Das wird auch daran deutlich, dass beispielsweise ein Aktionsplan gefordert wird. Dem stehen wir als CDU-Fraktion auch nicht im Wege, aber wir wünschen uns über mehrere Pläne hinaus, da es immer wieder neue Pläne und Vereinbarungen gibt, dass für die berufliche Bildung endlich einmal tatsächlich eine pragmatische Politik mit konkreten Handlungen und Verbesserungen betrieben wird.
Im Hinblick auf einen wettbewerbsfähigen Berufsbildungs- und Wissenschaftsstandort Bremen gibt es für uns nämlich noch an vielen Ecken und Enden konkreten Handlungsbedarf. Ich möchte Ihnen nur drei kleine Beispiele nennen.

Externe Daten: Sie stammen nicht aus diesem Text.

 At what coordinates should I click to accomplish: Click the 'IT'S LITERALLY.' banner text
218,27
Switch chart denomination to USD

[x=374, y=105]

Erstens, circa 20 Prozent der Schüler gelingt es, nach der allgemeinbildenden Schule direkt in eine duale Ausbildung zu wechseln. Das ist schön und gut, aber doppelt so viele wechseln direkt ins sogenannte Übergangssystem, das hier als Auffangbecken fungiert, obwohl viele davon wirklich ausbildungsreif sind. Das in der Antwort angeführte Leitprinzip des Bremer Berufsbildungssystems, kein Abschluss ohne Anschluss, mit dem ausdrücklichen Ziel, Bildungssackgassen zu vermeiden, wird für uns als CDU-Fraktion hiermit zur Farce.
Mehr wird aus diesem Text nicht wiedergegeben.